DANNENBERGER Frédéric
Une SCI qui demande un cautionnement en garantie du paiement du loyer d'un bail commercial est un créancier professionnel.
L'arrêt de la cour d'appel d'Aix-en-Provence rapporté, concerne une nouvelle fois la question des mentions manuscrites requises pour la validité d'un cautionnement souscrit par une personne physique. En l'occurrence, la problématique touchait au champ d'application de ces exigences et plus particulièrement à la définition de créancier professionnel, laquelle commande l'application du dispositif de protection des cautions personnes physiques prévu par le Code de la consommation. L'exigence s'impose non seulement lorsque le créancier est un organisme de crédit mais plus généralement à tout créancier professionnel. C'est cette notion que la cour d'appel avait à définir afin de déterminer si l'engagement était valable.
Dans cette espèce, une SCI avait consenti un bail commercial portant sur l'unique immeuble composant son patrimoine social à une société, par la suite placée en liquidation judiciaire. La bailleresse sollicitait le cautionnement solidaire de plusieurs personnes physiques en garantie du paiement du loyer. Appelé en paiement, les cautions soulèvent l'argument de la nullité des engagements de caution, faute pour ces engagements de contenir les mentions manuscrites requises, ad validatem, par lesarticles L. 341-2 et L. 341-3 du Code de la consommation.
La cour d'appel rappelle que le créancier professionnel s'entend de celui dont la créance est née dans l'exercice de son activité professionnelle, ou qui trouve un lien direct avec l'une de ses activités professionnelles, fût-elle simplement secondaire. Pour la cour, tel est bien le cas de la SCI bailleresse. En effet, selon ses statuts et les mentions de son immatriculation au RCS, la SCI a pour objet la propriété, l'administration et l'exploitation par bail de son patrimoine immobilier.
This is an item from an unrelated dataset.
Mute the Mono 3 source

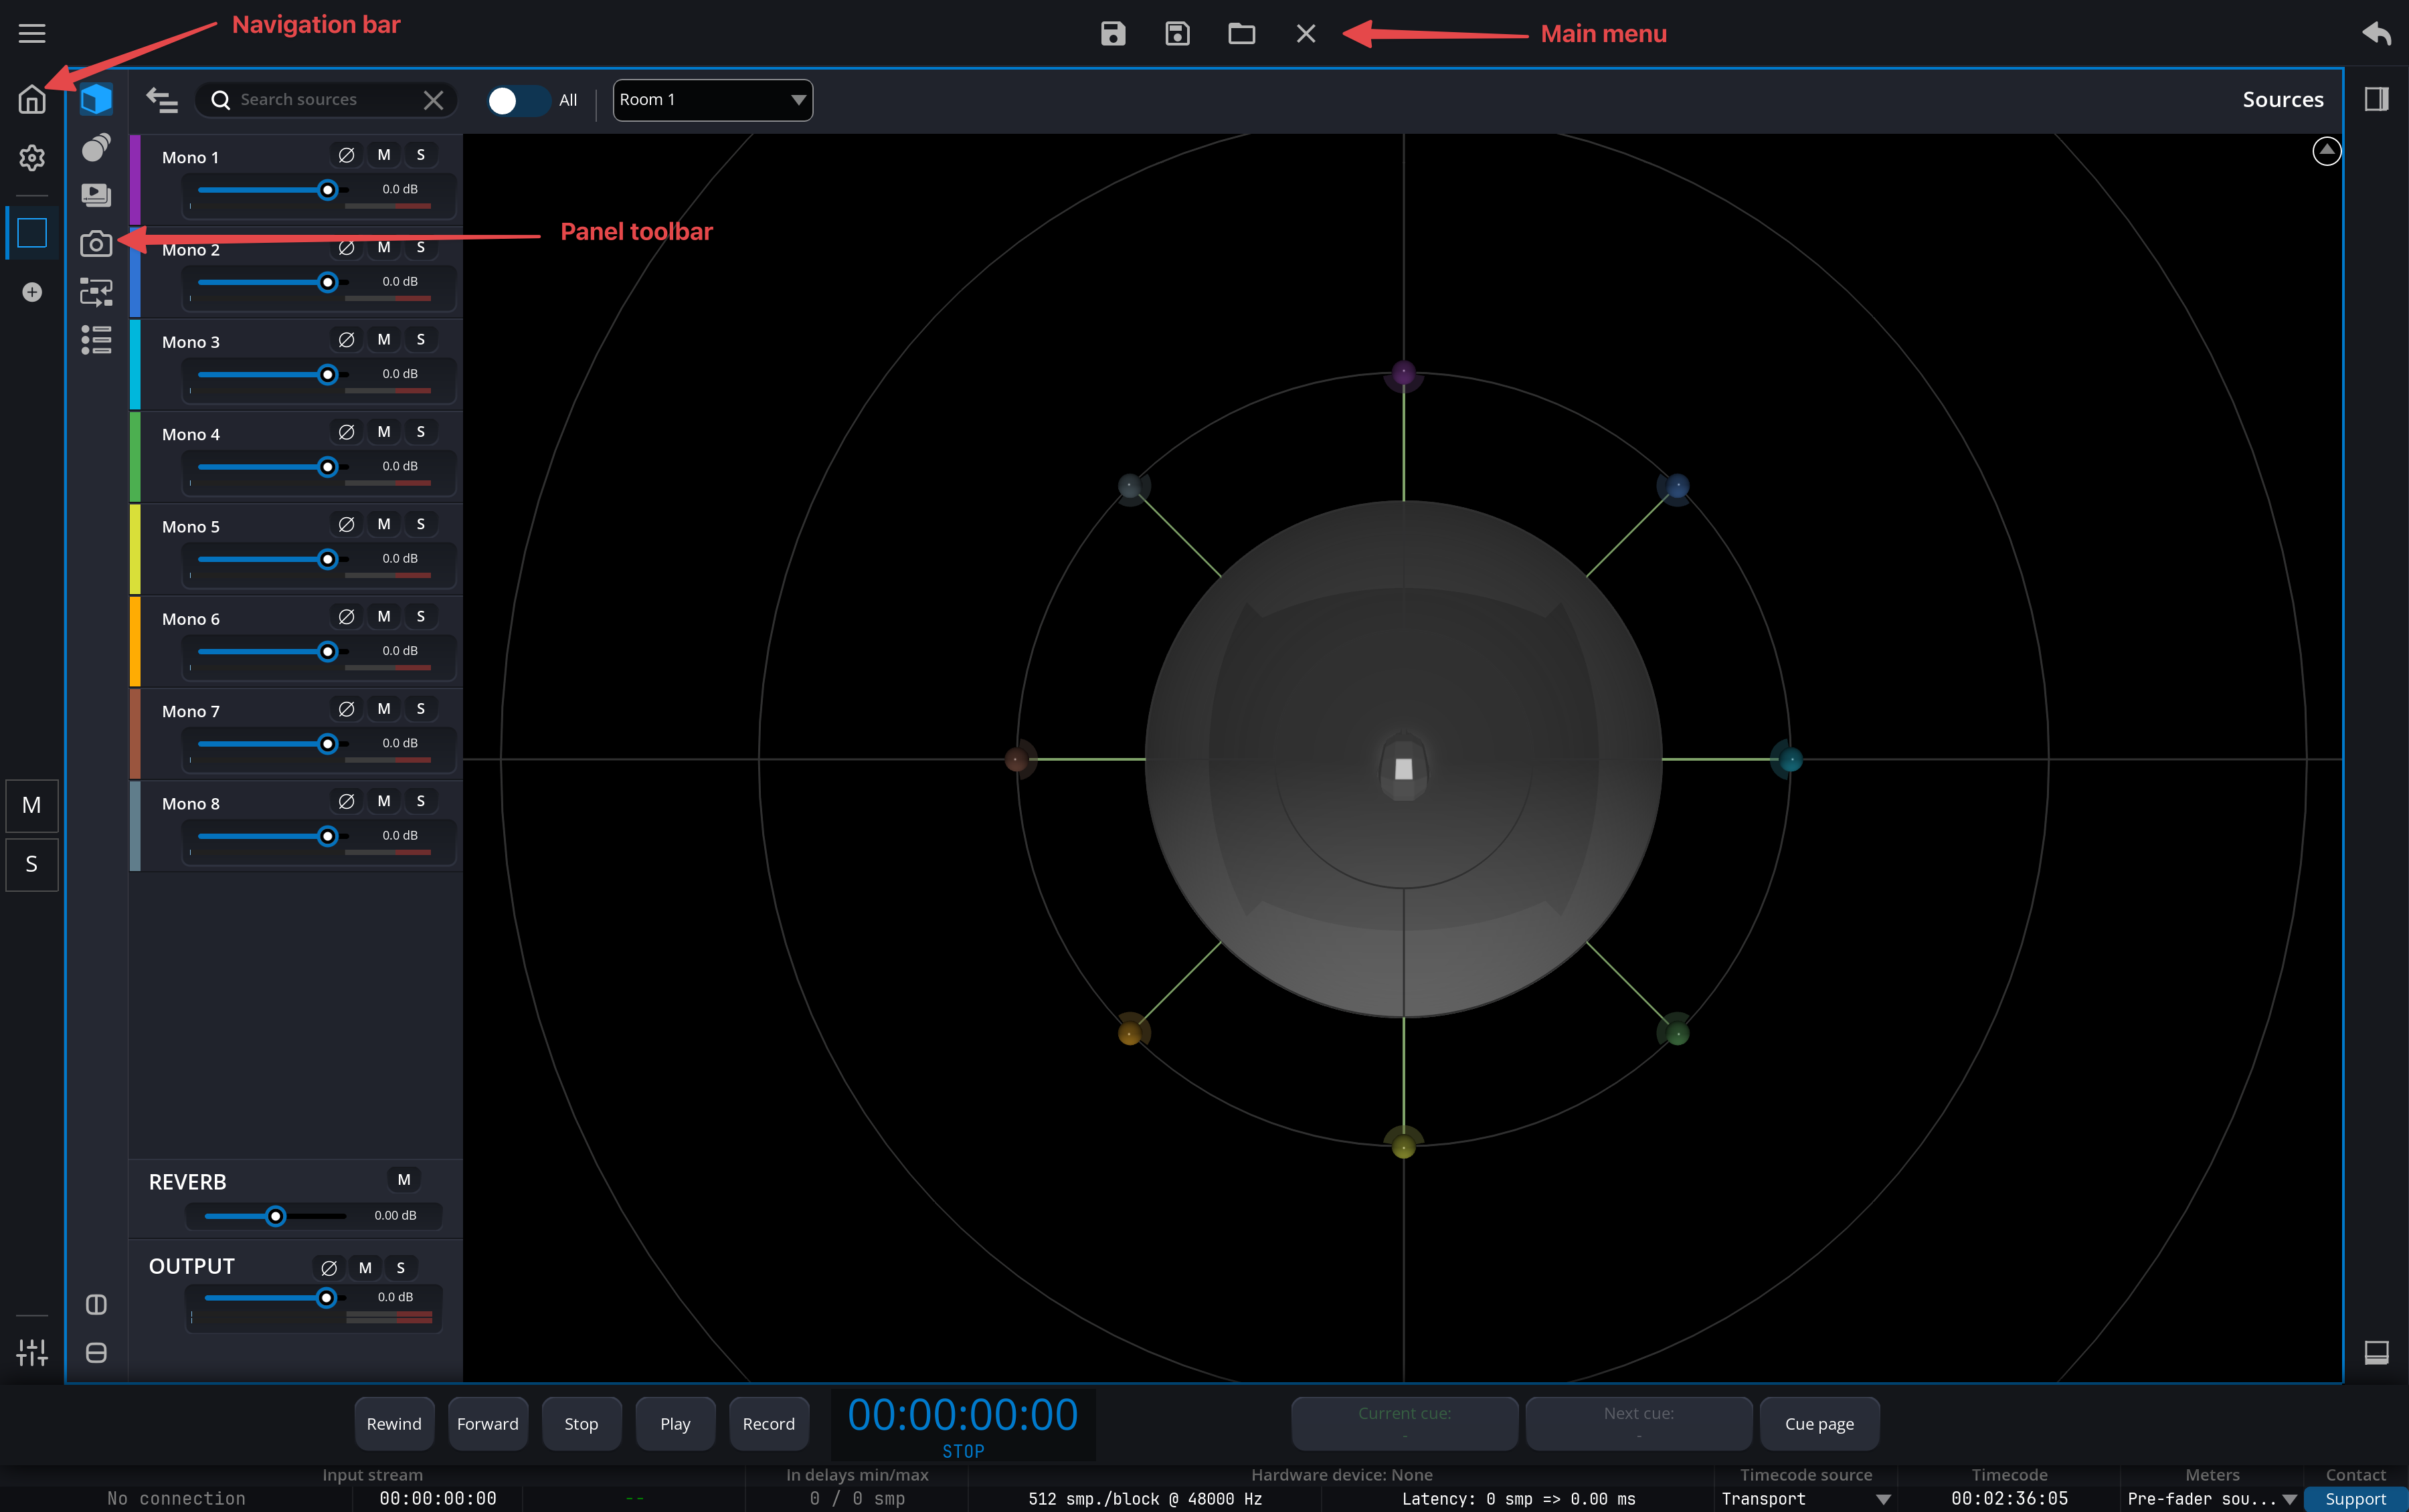(384, 340)
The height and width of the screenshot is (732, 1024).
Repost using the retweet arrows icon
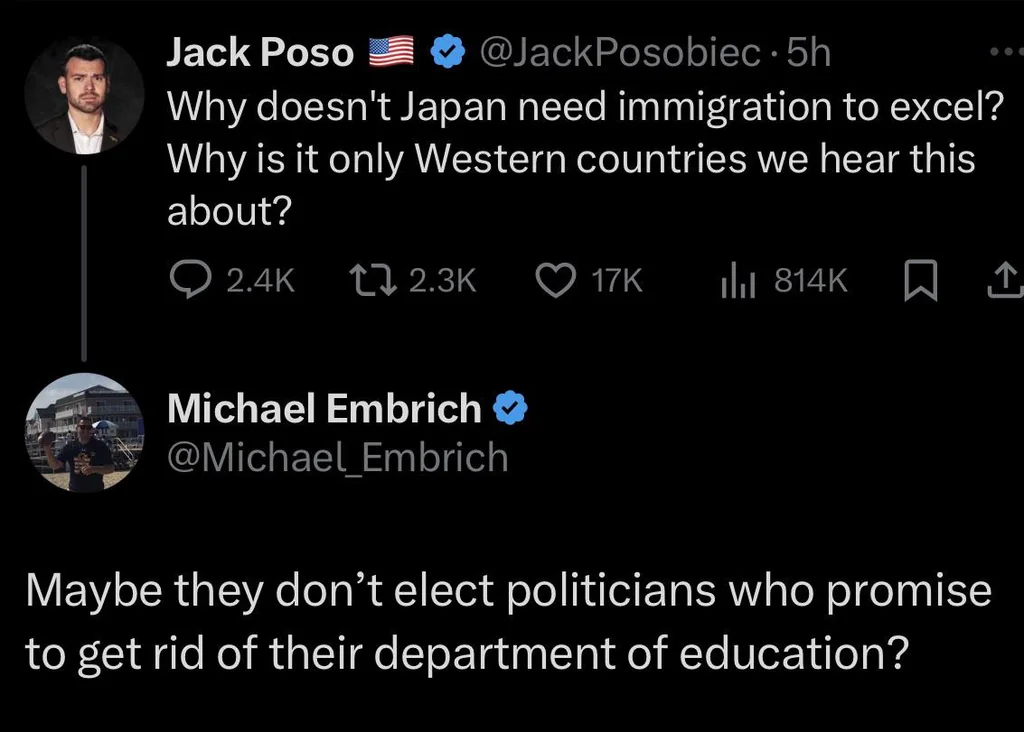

Partant, la cour d'appel juge que la conclusion du bail, acte « fondateur » de la créance garantie, se rattache directement à son objet et a bien un rapport direct avec son activité professionnelle. En vain, la SCI soulève une série d'arguments en vue d'échapper à la qualification de créancier professionnel afin d'échapper à la nullité des engagements pris à son bénéfice. Ainsi, est indifférent le fait que la SCI n'exerce qu'une activité civile du fait de la location de locaux nus. Il en va de même du fait qu'elle ne soit pas assujettie à l'impôt sur les sociétés ou qu'elle ne réalise pas d'actes de commerce. De même en est-il de la circonstance selon laquelle l'immeuble donné à bail est son unique actif et qu'elle présente un caractère familial. Ces éléments ne sont pas de nature à priver la créance de son caractère professionnel.
La solution peut être approuvée. La Cour de cassation a déjà pu préciser que le créancier professionnel s'entend de celui dont la créance est née dans l'exercice de sa profession ou se trouve en rapport direct avec l'une de ses activités professionnelles. Implicitement, on peut découvrir l'orientation de la Haute Cour pour une solution conforme dans un arrêt de 2011. Bien que rendu en matière de référé, la Cour de cassation a pu considérer que la détermination du caractère professionnel de la créance d'une SCI bailleresse constituait une contestation sérieuse échappant à la compétence du juge des référés.
Un arrêt de la Cour d'appel de Paris de 2014, va d'ailleurs dans le même sens. La qualification de créancier professionnel a ainsi été retenue pour une société dont l'objet social est l'acquisition, l'exploitation par bail, la location de tous immeubles. La Cour d'appel de Paris avait également jugé indifférent le fait que la société n'ait pas la qualité de marchand de biens, qu'elle ne soit propriétaire que d'un seul lot, qu'elle ne soit pas assujettie à l'impôt sur les sociétés, qu'elle n'octroie aucun crédit et qu'elle ne soit composée que de membres d'une seule famille.
Frédéric Dannenberger, Docteur en droit des affaires, consultant.